Another major product area is WBD’s recommendation systems, Shen said, which perform tasks like personalizing what each viewer sees on the “rail” of suggested titles.

Each workflow entails up to 500 features, including viewership, subscriptions and metadata. Tracking those dynamically for almost 100 million active users runs into terabytes of data.

The challenge

In addition to customer products and recommendations, different WBD data science teams work on areas that include personalization, marketing, reporting and growth, Shen said. And each team works with its own tool sets. “Data scientists tend to do their work in notebooks, whether it’s Databricks or Jupyter or SageMaker notebooks,” he said, “and each has a development environment, integration testing, and product and production environments. We have to help them build a platform to automate deployment of their code using our CI/CD process so their products can be used in the production environment.”
WBD’s ML engineers also help reduce duplication of effort by different developers: “We’ll help use shared libraries and modules so they don’t have to duplicate their efforts. And for feature engineering, they can use shared features.”
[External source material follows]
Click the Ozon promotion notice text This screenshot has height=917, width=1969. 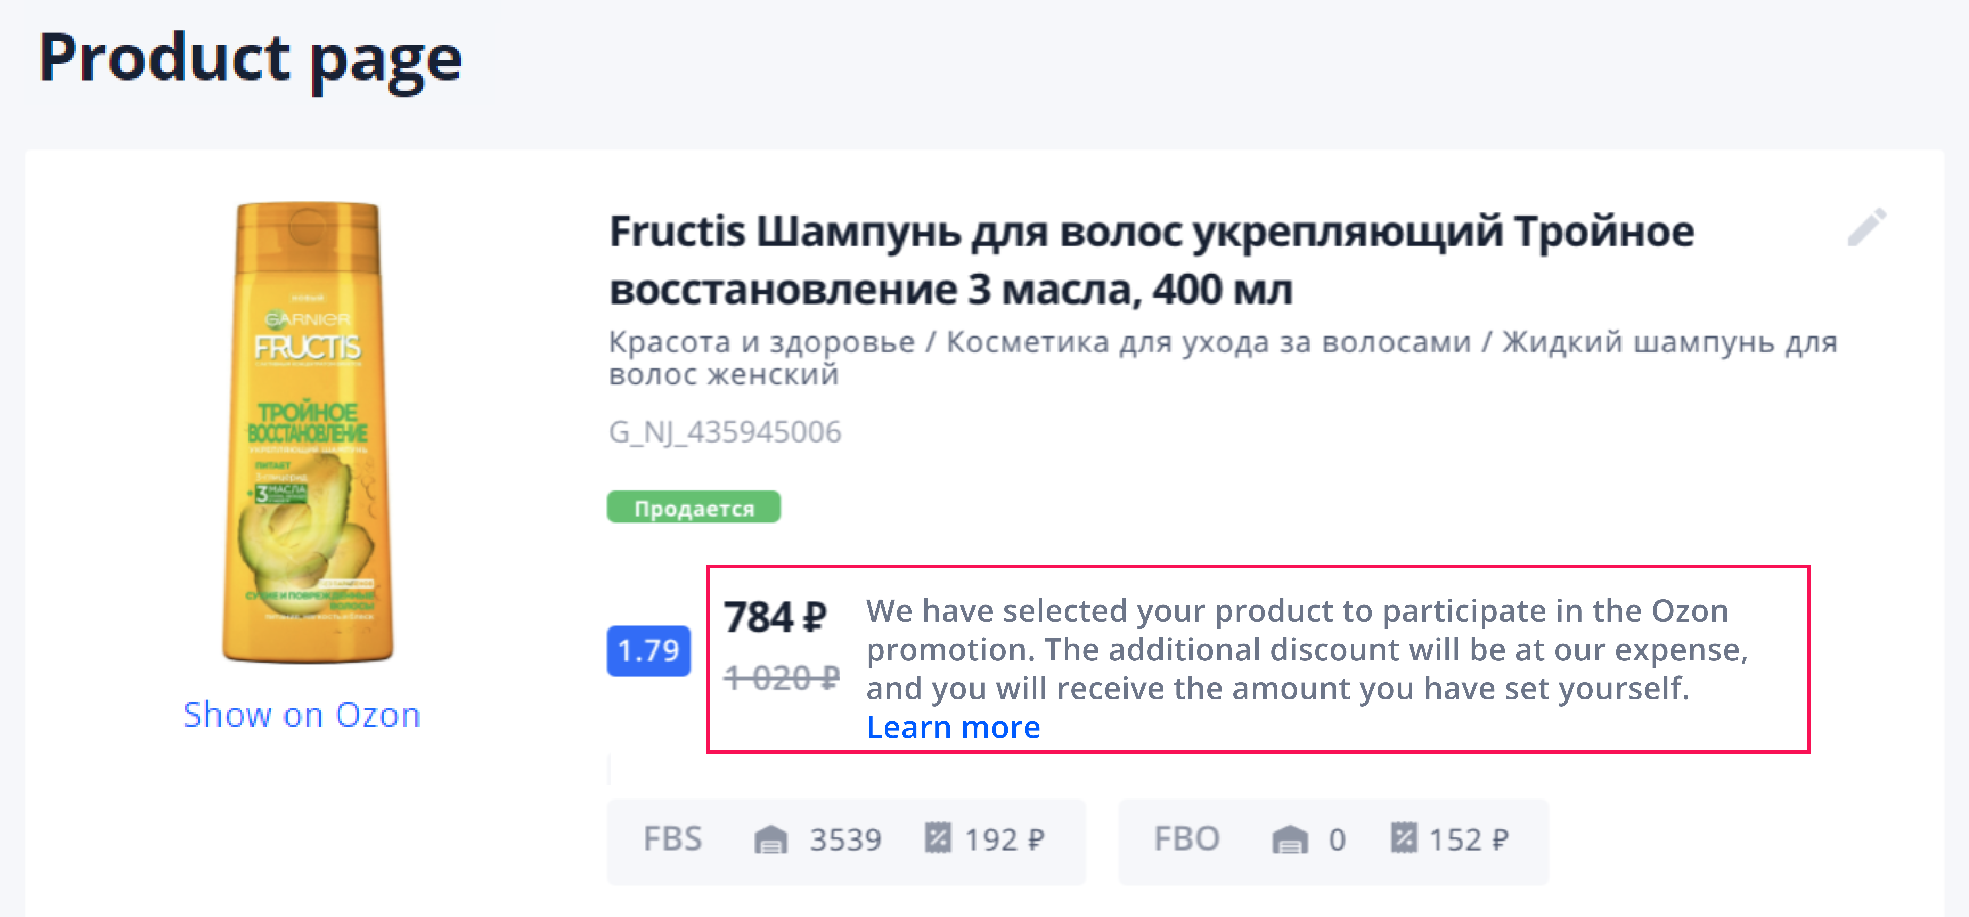pos(1307,649)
The engineering team was using Airflow orchestration to run its ML workflows, but the platform presented a number of challenges. “Airflow is a good tool for data engineering, but it’s not perfect for machine learning workflows,” Shen said. “First of all, data scientists’ jobs use a lot of Python modules, and integrating their pure Python into Airflow is a challenge.

“Developing locally was another challenge. Data scientists would develop using notebooks, and notebooks are not compatible with Airflow. So they have to copy and paste their code into the Airflow system, which is a huge pain in the ass. They can’t debug locally, so they have to deploy it to Airflow and see if it works. If not, then they have to do it over again.”

The solution

To eliminate duplication and streamline compatibility, WBD turned to Flyte for orchestration. Flyte’s Python support immediately closed gaps between local development and deployment, Shen said. “Now data scientists start developing locally on their machines not using notebook, but using pure Python and just adding the annotation provided by Flyte. It works everywhere; even if you develop in the notebook, you can just port that function over to Flyte.
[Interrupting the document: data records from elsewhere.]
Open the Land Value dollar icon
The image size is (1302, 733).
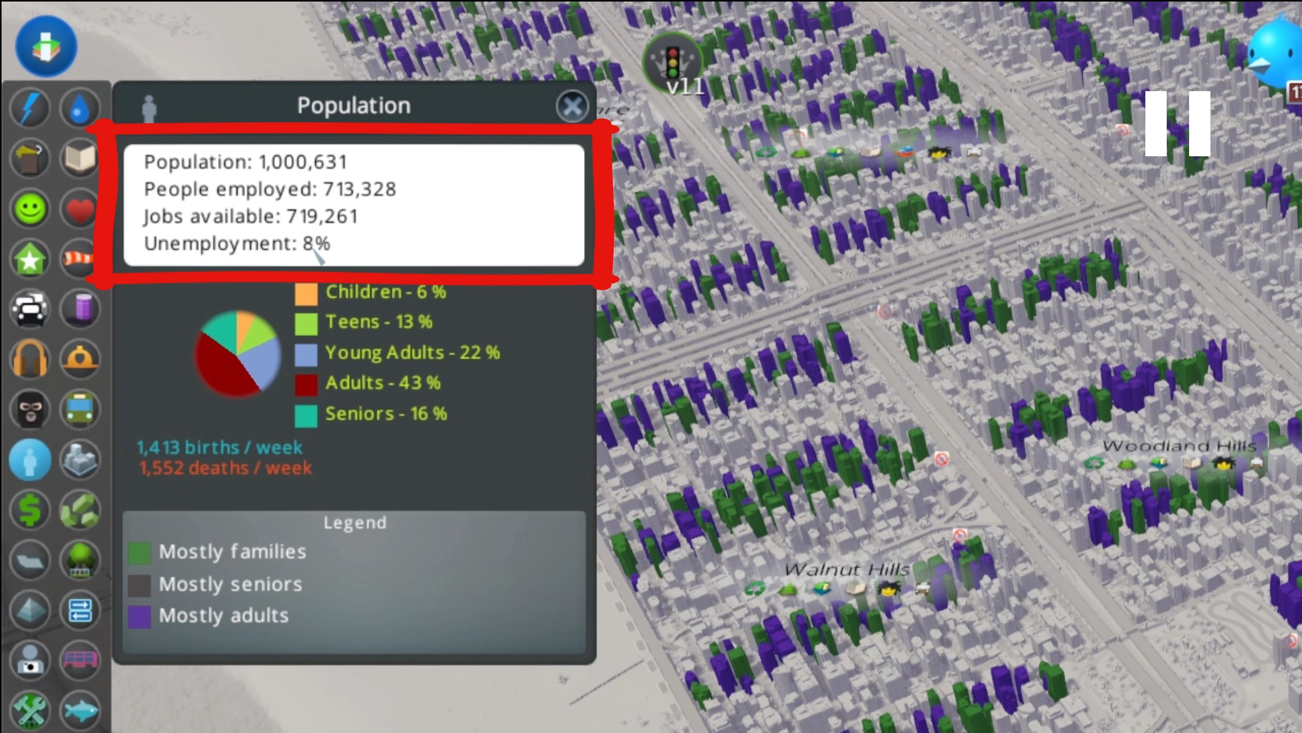(x=29, y=510)
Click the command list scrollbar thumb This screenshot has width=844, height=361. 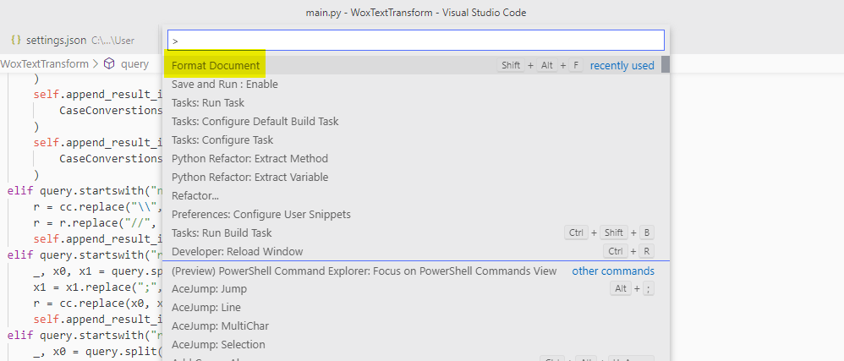coord(666,65)
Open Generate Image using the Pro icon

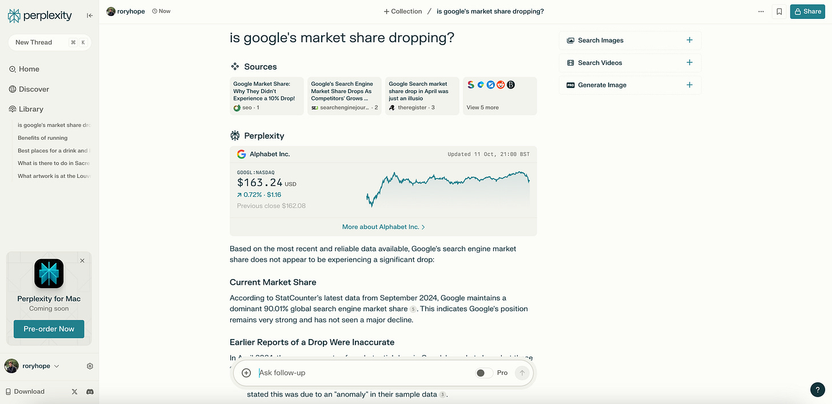[570, 84]

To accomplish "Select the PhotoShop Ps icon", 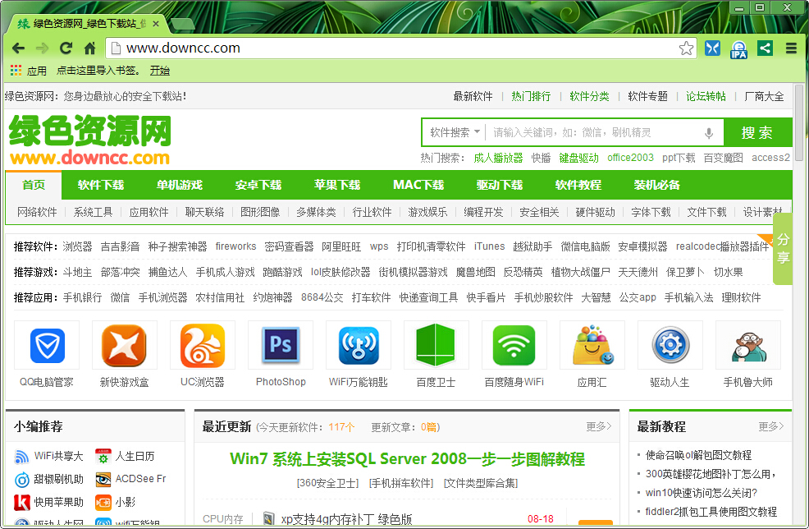I will tap(281, 345).
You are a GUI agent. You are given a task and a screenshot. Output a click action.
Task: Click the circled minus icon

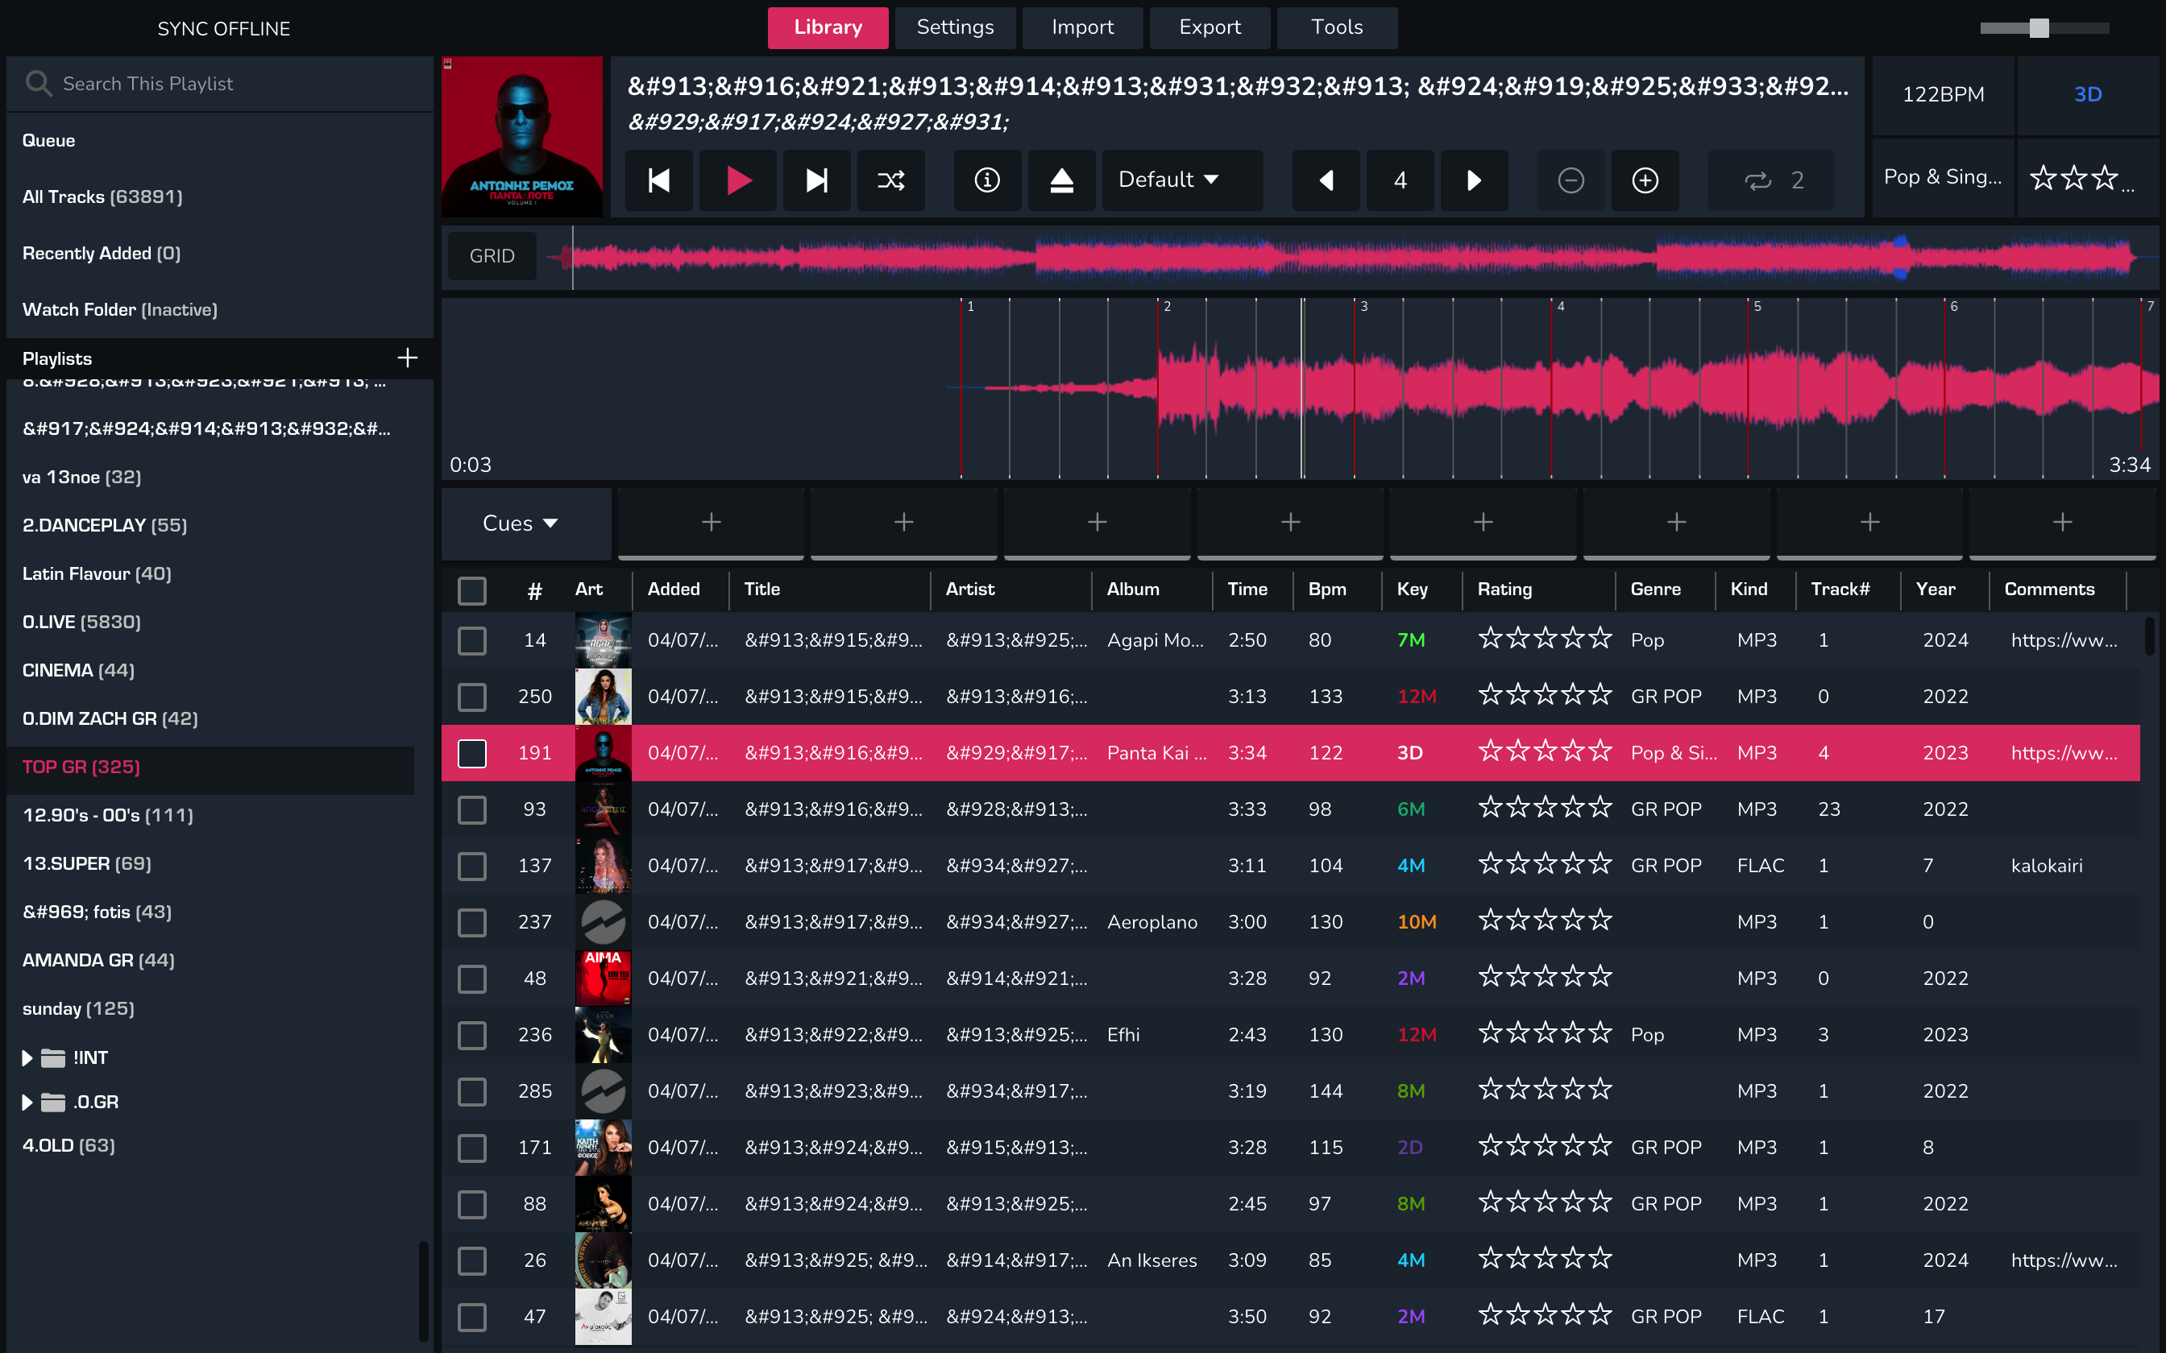tap(1570, 180)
“That’s the number one benefit,” he continued “The second is you can compose workflows; one workflow can call other workflows, and you can chain them together and reuse them. Workflow compositions aren’t possible in Airflow.”

Another benefit comes from Flyte’s foundation in Kubernetes. “There’s also the benefit of using the standard cloud computing resources versus maintaining the Airflow resources ourselves. You get scalability managed for you as well — with Airflow, you have to have a dedicated DevOps team to achieve the same benefits.”

The results

Shen said the transition to Flyte has been rapid and effective. “I’ve been working with Flyte for no more than six months,” he said, “and we have already productized several models. And we’re in the process of migrating all of the Airflow training pipelines into Flyte.”
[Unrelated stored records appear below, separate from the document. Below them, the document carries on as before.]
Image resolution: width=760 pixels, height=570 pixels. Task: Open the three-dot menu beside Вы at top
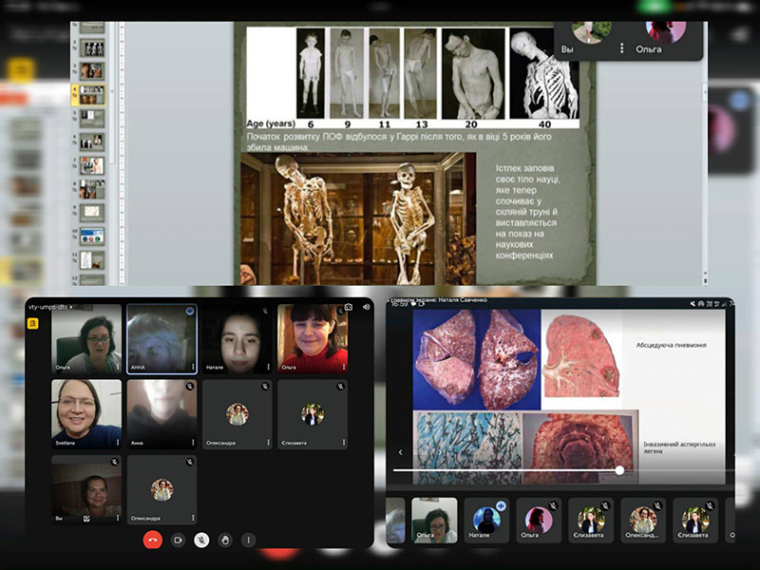622,48
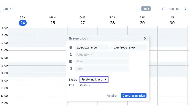Image resolution: width=191 pixels, height=109 pixels.
Task: Focus the Email input field
Action: [x=102, y=62]
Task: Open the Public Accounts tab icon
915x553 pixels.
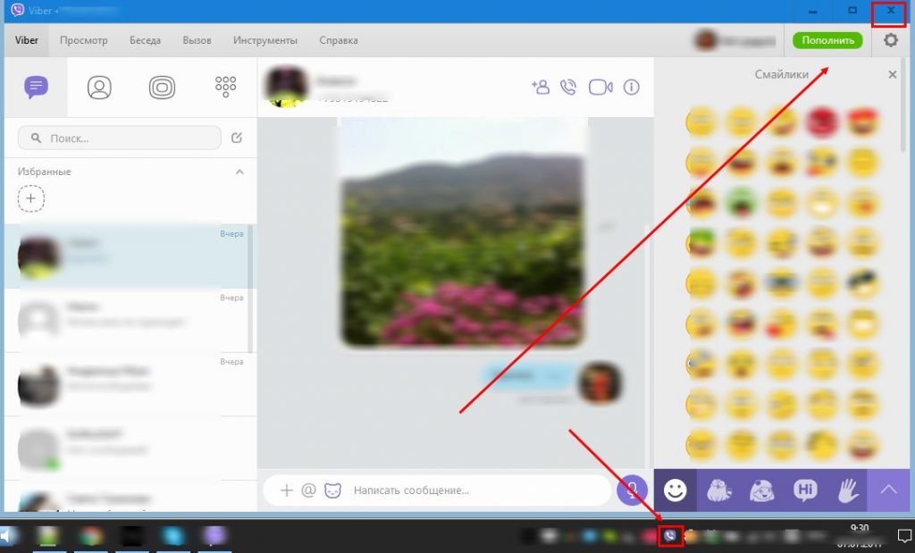Action: click(162, 87)
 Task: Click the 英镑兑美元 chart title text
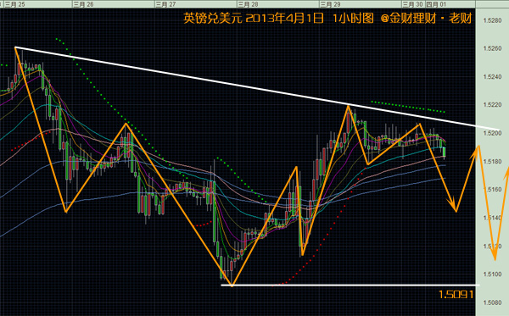(213, 18)
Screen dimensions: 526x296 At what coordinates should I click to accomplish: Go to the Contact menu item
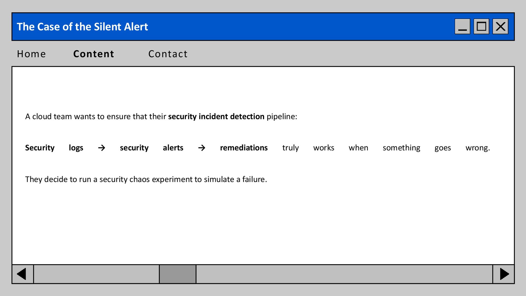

Flyte has empowered Shen and the other ML engineers, he said. “A couple of us are sufficient to support a whole bunch of data scientists because we actually develop reusable Flyte workflows in our platform and publish them so all the teams can benefit. For example, XGBoost is very popular with data scientists for shallow prediction. And we’ve written reusable XGBoost workflows. The other data scientists don’t have to do it over again; they just need to call ‘import my workflow’ and plug in all the configuration parameters their needs. That’s why they don’t need a whole lot of support!”

Shen credits the Flyte community with speeding the transition to Flyte. “With any open-source product, there’s a learning curve, but Flyte’s learning curve is not so high. And we have very good support from the Flyte community. When I post my questions there, I always get a response within a day or two. And those responses are very helpful. And sometimes they identify a need or a gap in their product, so they will quickly have a PR and release a beta version right for us. That’s why we can succeed so quickly: because of their support.”

How much time and effort has WBD saved thanks to Flyte? “There’s no serious study,” Shen said, “but my personal experience says there’s been at least 30% cost savings in efficiency.”